## THE TASK
Can you rewrite everything from the line containing "Task: Open miguel_poveda's" down to the line containing "click(762, 94)" as a numbered list, leaving out blank lines?
┌─ GIVEN DATA
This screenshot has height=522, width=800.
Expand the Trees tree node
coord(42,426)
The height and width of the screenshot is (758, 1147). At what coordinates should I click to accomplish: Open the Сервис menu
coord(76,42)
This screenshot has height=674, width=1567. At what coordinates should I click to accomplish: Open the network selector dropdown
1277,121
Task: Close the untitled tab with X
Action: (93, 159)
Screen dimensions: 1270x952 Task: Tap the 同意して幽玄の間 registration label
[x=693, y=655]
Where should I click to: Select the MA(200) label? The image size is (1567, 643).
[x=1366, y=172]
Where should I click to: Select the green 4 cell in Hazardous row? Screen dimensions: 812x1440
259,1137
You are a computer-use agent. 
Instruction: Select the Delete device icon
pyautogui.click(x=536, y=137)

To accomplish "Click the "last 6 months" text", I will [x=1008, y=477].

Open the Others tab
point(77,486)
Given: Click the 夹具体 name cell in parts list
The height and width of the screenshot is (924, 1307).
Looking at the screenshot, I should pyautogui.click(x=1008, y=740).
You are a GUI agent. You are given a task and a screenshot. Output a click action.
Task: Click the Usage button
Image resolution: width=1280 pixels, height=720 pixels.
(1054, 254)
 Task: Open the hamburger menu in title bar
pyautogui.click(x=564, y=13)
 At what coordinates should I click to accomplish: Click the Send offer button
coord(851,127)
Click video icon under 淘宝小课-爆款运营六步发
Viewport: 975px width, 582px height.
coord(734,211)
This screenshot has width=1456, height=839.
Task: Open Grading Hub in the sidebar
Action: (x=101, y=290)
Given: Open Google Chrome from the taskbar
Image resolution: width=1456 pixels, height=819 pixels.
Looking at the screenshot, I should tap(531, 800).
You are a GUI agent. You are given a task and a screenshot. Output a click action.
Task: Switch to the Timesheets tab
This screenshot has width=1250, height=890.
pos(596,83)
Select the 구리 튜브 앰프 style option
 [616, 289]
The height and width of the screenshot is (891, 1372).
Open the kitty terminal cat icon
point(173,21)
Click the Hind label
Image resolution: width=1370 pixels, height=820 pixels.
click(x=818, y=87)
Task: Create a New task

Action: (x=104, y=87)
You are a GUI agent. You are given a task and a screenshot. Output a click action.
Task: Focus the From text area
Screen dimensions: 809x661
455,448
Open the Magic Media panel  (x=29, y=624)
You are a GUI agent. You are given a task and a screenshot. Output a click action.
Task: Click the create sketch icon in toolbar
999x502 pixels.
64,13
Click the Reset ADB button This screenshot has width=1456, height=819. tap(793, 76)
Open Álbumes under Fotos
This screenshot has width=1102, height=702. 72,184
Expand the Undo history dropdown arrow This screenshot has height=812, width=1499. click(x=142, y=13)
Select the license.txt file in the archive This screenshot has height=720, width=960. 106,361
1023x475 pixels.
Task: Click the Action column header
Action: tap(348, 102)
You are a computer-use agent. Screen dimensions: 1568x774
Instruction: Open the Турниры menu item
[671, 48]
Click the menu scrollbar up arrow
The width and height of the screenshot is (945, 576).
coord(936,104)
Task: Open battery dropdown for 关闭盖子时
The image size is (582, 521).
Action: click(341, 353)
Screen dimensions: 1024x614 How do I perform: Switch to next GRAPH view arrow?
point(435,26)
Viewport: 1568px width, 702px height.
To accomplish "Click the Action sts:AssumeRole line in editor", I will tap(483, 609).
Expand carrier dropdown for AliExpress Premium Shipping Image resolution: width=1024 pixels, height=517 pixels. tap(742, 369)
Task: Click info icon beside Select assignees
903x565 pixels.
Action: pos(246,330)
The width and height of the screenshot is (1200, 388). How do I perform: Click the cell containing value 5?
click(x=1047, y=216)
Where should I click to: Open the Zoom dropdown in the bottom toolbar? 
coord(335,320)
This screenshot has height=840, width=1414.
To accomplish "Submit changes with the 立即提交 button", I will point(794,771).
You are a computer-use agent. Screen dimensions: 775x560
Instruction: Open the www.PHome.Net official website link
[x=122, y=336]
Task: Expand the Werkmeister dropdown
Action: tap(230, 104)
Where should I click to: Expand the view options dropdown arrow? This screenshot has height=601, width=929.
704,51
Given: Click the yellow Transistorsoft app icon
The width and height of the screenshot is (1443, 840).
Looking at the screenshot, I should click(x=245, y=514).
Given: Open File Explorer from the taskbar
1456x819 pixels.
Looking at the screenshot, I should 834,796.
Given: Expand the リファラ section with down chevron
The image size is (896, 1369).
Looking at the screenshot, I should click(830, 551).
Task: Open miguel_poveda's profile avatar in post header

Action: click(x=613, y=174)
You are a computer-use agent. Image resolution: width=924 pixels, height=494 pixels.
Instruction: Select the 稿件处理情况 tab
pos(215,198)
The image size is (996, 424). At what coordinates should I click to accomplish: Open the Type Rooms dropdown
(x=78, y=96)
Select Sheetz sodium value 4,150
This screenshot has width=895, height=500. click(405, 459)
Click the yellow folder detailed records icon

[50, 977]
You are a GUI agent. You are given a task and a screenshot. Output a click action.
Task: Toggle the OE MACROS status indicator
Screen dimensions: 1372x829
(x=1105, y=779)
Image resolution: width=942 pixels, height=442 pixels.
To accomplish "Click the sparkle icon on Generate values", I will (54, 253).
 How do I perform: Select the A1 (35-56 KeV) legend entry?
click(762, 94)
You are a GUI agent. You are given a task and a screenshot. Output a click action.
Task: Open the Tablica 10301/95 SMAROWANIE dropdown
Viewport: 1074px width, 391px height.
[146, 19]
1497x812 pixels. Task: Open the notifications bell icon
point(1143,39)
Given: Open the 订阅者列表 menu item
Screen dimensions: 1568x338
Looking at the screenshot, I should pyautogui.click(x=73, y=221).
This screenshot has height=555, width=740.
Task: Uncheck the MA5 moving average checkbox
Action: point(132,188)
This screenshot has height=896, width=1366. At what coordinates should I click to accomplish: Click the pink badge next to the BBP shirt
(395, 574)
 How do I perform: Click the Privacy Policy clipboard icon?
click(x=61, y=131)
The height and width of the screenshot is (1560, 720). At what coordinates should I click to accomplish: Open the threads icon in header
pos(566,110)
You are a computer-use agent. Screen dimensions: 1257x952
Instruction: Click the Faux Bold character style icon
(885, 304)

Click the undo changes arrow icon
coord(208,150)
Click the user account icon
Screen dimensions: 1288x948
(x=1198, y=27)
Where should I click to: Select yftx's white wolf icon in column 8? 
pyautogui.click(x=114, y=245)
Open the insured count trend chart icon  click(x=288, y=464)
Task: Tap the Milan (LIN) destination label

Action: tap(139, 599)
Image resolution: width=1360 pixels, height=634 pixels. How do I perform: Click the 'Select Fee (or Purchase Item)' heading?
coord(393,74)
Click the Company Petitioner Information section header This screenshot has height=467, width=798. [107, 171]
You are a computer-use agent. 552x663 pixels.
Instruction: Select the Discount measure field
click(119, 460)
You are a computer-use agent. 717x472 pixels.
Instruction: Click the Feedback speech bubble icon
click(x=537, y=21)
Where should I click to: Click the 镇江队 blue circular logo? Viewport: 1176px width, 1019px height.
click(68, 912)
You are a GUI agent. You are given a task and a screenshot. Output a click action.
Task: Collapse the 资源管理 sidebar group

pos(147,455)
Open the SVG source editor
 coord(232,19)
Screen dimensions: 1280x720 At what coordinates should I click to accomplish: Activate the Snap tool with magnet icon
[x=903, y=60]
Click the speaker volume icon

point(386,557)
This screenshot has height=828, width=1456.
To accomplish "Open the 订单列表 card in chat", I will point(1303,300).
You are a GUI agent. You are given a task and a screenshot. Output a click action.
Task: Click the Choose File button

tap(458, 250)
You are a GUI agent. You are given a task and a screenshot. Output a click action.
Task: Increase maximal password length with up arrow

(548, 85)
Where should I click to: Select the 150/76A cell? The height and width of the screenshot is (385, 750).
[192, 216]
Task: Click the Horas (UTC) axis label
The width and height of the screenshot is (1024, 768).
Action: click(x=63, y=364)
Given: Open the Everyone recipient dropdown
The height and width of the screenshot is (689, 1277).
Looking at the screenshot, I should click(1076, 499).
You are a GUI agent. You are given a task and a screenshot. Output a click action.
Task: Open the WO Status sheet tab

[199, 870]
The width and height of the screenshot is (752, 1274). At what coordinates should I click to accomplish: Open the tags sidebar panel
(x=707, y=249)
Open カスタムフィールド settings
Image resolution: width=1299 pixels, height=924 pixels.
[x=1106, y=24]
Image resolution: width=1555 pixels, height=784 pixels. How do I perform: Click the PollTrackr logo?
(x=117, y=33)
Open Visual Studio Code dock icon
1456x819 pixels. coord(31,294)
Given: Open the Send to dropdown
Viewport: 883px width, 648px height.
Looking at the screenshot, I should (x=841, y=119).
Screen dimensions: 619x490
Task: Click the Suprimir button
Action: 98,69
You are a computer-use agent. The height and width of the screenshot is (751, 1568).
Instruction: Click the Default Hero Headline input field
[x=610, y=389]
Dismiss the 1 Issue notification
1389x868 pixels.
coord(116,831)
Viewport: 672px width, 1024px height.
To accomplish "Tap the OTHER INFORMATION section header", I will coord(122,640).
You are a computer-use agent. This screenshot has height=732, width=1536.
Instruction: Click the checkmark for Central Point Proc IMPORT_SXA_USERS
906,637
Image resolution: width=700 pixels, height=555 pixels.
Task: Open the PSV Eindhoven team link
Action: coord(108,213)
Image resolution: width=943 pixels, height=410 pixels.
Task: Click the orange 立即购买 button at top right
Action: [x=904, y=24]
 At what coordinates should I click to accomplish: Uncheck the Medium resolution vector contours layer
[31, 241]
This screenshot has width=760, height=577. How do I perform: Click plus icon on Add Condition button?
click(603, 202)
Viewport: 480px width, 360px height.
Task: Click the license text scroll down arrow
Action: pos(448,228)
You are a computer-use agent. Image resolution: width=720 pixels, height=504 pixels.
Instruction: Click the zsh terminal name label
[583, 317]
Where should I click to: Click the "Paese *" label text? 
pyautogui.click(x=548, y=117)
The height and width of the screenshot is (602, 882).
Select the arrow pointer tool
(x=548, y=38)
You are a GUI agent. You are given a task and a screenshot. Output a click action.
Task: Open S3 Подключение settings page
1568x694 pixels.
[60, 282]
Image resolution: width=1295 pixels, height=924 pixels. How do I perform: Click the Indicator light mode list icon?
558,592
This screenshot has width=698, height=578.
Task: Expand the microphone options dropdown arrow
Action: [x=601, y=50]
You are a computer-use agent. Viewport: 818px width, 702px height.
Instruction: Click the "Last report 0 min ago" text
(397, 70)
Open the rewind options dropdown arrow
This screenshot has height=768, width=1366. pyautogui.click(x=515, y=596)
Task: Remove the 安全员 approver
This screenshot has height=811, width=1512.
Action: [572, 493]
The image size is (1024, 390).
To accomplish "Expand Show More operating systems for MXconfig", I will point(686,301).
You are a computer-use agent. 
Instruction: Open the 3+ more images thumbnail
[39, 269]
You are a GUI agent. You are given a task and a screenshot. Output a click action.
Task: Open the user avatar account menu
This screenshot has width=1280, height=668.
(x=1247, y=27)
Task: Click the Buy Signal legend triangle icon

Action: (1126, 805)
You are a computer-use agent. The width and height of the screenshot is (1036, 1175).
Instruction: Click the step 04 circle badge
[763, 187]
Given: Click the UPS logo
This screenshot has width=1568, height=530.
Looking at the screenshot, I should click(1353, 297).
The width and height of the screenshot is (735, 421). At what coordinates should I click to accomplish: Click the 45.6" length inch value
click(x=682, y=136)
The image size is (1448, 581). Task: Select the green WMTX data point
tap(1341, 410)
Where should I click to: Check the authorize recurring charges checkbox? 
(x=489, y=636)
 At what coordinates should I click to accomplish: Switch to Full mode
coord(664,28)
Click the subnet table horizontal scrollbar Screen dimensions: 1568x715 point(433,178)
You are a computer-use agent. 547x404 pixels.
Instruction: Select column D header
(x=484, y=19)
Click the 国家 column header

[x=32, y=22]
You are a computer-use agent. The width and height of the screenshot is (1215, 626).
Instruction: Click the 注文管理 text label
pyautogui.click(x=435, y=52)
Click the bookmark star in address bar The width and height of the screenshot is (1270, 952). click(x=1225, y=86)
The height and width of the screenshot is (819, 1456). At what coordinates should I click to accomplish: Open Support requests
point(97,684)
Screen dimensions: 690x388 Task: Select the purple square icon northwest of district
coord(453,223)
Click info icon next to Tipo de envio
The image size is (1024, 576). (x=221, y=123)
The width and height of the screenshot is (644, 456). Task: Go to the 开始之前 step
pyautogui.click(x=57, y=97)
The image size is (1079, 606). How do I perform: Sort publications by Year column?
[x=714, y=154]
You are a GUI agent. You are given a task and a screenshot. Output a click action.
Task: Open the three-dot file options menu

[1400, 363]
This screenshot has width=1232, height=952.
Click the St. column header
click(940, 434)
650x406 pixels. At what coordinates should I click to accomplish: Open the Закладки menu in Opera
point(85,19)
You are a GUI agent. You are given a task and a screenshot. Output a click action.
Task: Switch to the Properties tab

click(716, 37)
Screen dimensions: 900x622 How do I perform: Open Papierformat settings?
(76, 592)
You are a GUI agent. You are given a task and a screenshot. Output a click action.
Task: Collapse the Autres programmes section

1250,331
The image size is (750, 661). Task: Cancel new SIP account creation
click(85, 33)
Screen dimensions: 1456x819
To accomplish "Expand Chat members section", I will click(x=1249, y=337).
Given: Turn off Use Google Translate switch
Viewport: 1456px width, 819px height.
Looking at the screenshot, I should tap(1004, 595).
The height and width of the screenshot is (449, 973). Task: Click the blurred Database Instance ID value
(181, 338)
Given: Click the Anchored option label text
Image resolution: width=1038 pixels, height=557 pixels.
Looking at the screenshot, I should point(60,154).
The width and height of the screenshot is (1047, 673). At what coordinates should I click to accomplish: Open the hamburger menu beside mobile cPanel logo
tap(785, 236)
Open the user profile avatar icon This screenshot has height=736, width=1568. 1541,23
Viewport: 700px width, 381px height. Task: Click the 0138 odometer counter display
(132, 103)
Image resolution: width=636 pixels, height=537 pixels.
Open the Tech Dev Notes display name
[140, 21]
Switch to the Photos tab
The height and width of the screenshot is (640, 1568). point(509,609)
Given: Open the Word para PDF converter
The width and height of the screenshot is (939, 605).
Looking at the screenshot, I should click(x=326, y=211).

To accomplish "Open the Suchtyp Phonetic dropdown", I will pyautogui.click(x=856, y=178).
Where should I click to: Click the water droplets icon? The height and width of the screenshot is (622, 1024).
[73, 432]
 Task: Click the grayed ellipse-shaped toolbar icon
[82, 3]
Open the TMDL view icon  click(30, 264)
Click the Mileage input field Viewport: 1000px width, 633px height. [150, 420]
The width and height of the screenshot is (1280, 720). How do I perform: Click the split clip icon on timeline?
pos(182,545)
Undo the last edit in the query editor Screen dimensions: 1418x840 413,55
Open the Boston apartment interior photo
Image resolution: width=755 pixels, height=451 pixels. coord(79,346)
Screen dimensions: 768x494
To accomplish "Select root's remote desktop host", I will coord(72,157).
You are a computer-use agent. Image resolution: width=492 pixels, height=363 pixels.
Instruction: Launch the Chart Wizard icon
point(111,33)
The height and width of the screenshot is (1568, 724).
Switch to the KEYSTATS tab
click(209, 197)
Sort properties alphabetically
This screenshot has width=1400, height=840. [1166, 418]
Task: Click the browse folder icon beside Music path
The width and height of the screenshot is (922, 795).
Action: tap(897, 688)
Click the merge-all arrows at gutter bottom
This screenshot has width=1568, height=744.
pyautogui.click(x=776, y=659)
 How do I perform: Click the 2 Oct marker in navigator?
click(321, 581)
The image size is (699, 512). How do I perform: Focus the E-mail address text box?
└─
## PROBLEM SOLUTION
1. Task: Open miguel_poveda's profile avatar in post header
2. Action: click(x=613, y=174)
3. You are a computer-use agent. Image resolution: width=924 pixels, height=494 pixels.
4. Instruction: Select the 稿件处理情况 tab
5. pos(215,198)
6. The image size is (996, 424). At what coordinates should I click to accomplish: Open the Type Rooms dropdown
7. (x=78, y=96)
8. Select Sheetz sodium value 4,150
9. This screenshot has width=895, height=500. click(405, 459)
10. Click the yellow folder detailed records icon
11. [50, 977]
12. You are a GUI agent. You are given a task and a screenshot. Output a click action.
13. Task: Toggle the OE MACROS status indicator
14. Screen dimensions: 1372x829
15. (x=1105, y=779)
16. Image resolution: width=942 pixels, height=442 pixels.
17. To accomplish "Click the sparkle icon on Generate values", I will (54, 253).
18.  How do I perform: Select the A1 (35-56 KeV) legend entry?
19. click(762, 94)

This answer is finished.